**Verilen görev 1:** Rüzgâr türbinleriyle ilgili metindeki "Bugün yel değirmenlerinin yerini rüzgâr türbinleri almış durumda." cümlesini İngilizceye çevirin.

**Alıntı metin:**

───

Bu yazımızda yenilenebilir enerji kaynağı olan rüzgâr enerjisini kullanarak elektrik üreten rüzgâr türbinlerinin çalışma prensibi ve avantajları ile ilgili bilgi edinebilirsiniz.

Petrol, kömür, doğalgaz gibi yenilenemez enerji kaynakları hızla azalırken bilinçli tüketiciler ve pek çok ülke yenilenebilir enerji kaynaklarına yönelmiş durumda. Her geçen gün daha çok rağbet gören ve önemi artan yenilenebilir enerji kaynakları arasında dikkat çeken rüzgâr enerjisi aslında bize çok uzak bir enerji kaynağı değil. Yüzyıllar önce kullanılan yel değirmenleri buğday öğütmek ve su pompalamak gibi işleri rüzgâr gücünden faydalanarak gerçekleştirmekteydi. Bugün yel değirmenlerinin yerini rüzgâr türbinleri almış durumda.
Rüzgâr türbini ne işe yarar?
Rüzgâr türbinleri, en genel ifadeyle, rüzgârdaki kinetik enerjiyi önce mekanik enerjiye, ardından da elektrik enerjisine dönüştürerek elektrik üretir. Rüzgâr türbinlerinin bir arada bulunduğu, genel bir elektrik üretiminin yapıldığı merkezlere rüzgâr santrali adı verilmektedir. Manisa'daki Soma RES Türkiye'nin en büyük rüzgâr enerjisi santrali olarak bilinmektedir.

───

**Bir veri koleksiyonundaki kayıtlar:**
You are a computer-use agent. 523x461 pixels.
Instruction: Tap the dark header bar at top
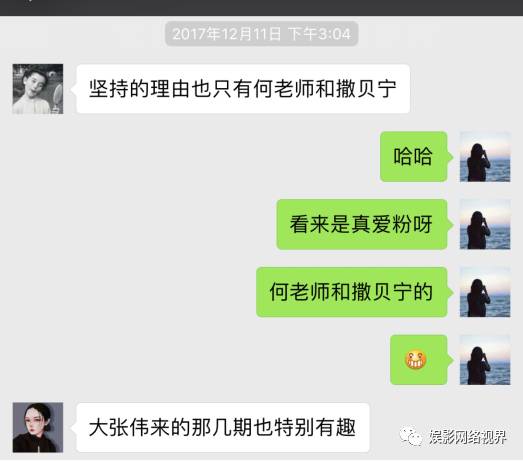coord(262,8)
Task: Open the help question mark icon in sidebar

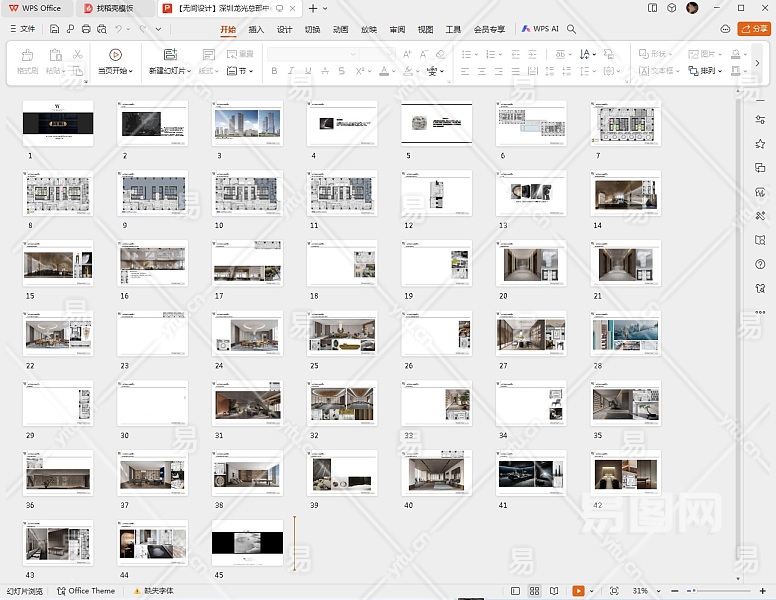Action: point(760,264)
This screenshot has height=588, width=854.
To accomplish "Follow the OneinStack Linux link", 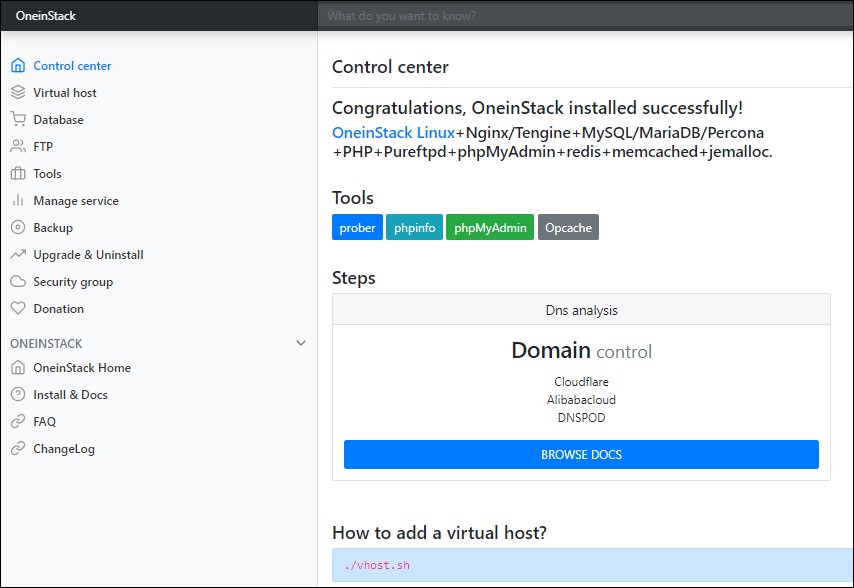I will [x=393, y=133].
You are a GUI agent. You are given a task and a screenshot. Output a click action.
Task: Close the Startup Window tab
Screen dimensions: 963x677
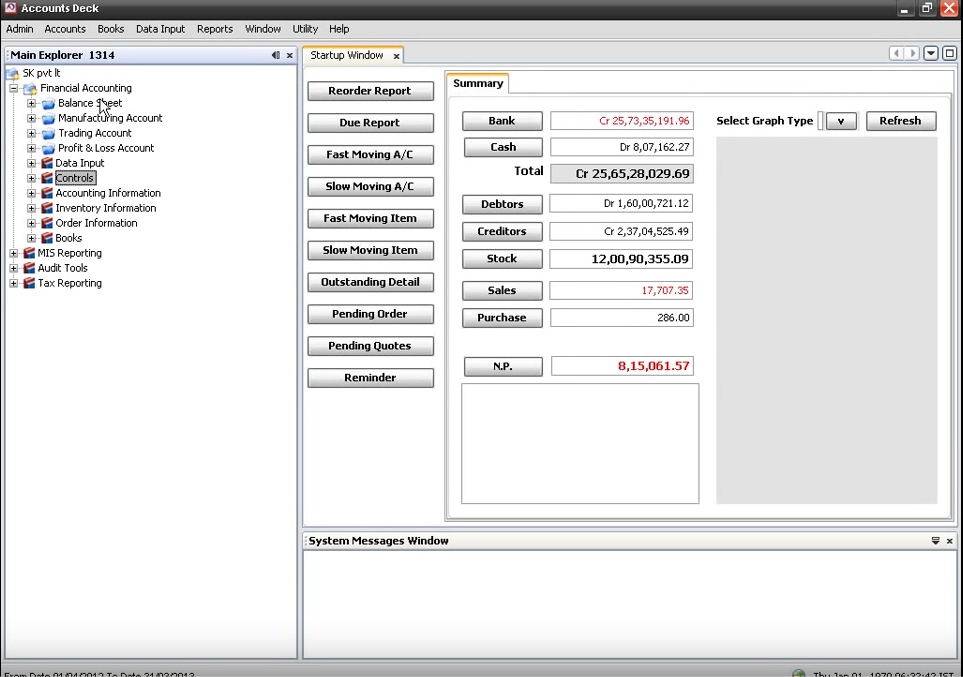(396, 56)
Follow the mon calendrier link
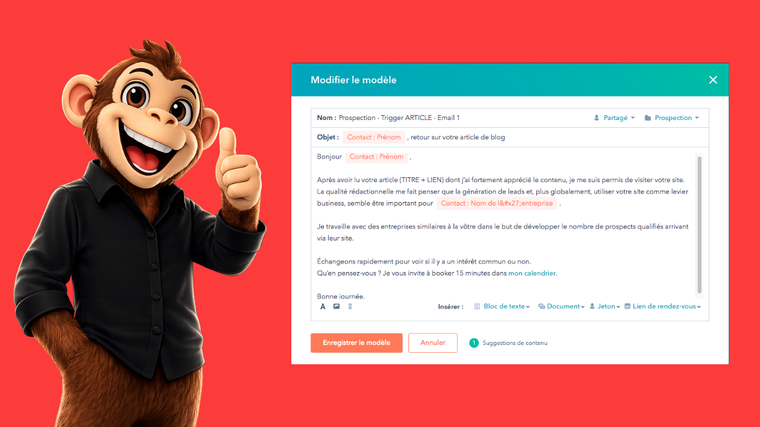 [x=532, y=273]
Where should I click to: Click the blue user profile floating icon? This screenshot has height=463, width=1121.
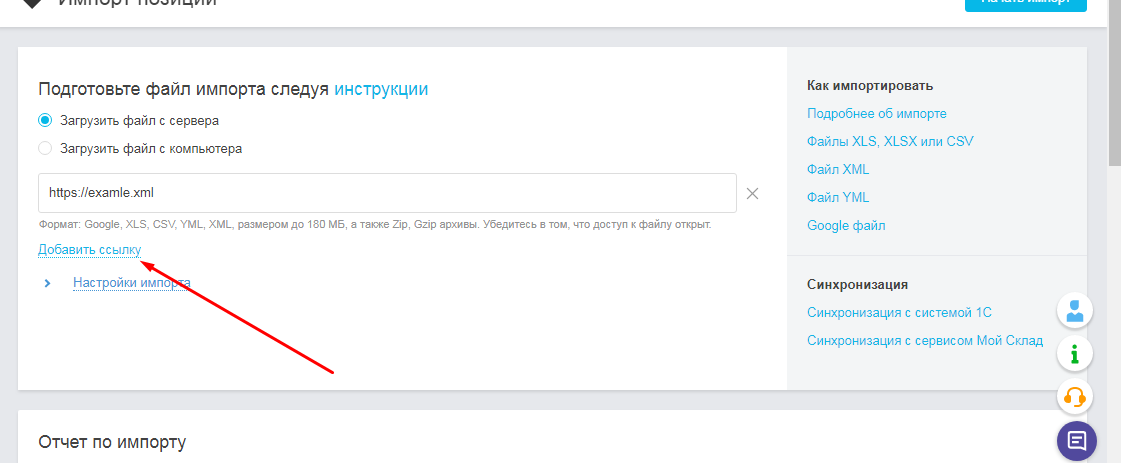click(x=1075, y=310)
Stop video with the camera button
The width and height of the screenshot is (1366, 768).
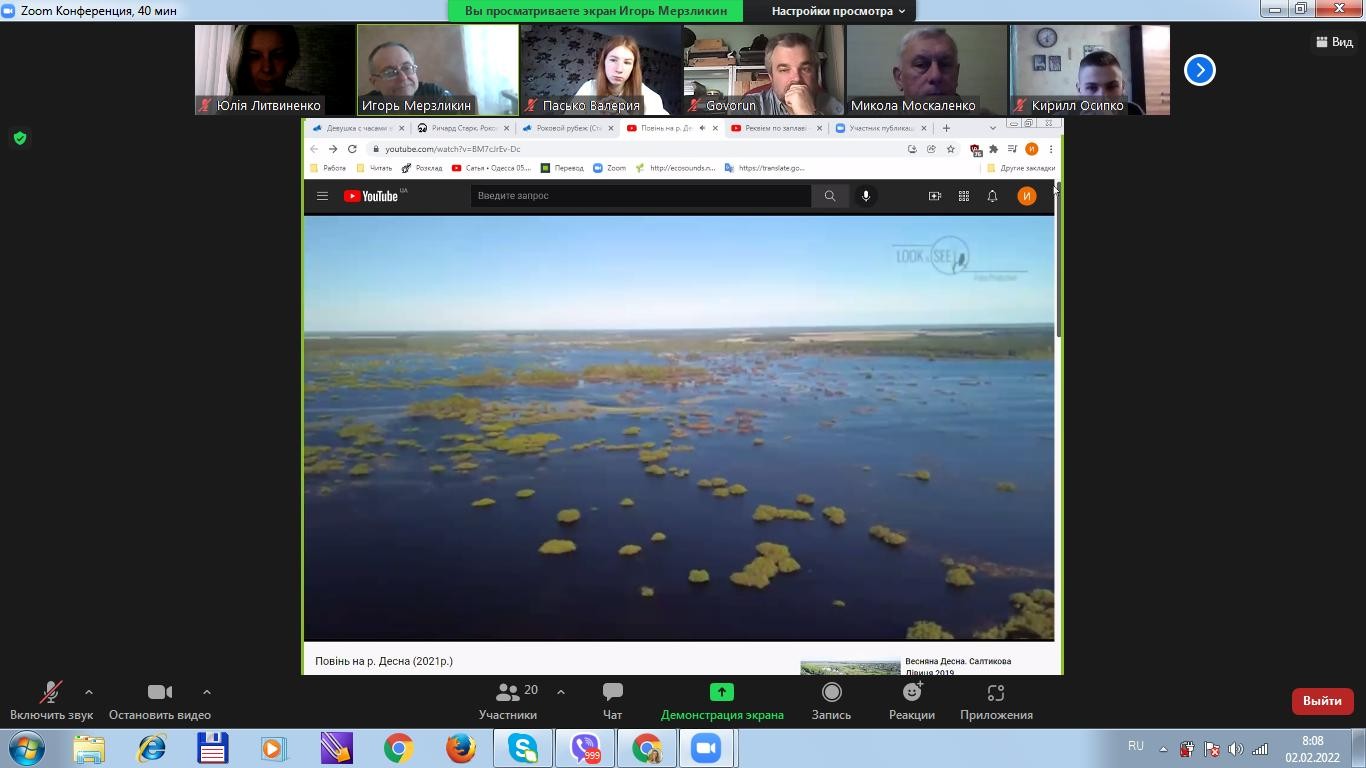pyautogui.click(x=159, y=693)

───

**Verilen görev 2:** Kayıtlarda "Stop video with the camera button" ifadesini içeren satırdan kayıtların sonuna kadar, iki uç da dahil olmak üzere, tüm satırları hiç değiştirmeden yazın. Görselleri cevaba almayın.

**Alıştırma sonucu 1:** Today, wind turbines have taken the place of windmills.

**Alıştırma sonucu 2:**
Stop video with the camera button
The width and height of the screenshot is (1366, 768).
pyautogui.click(x=159, y=693)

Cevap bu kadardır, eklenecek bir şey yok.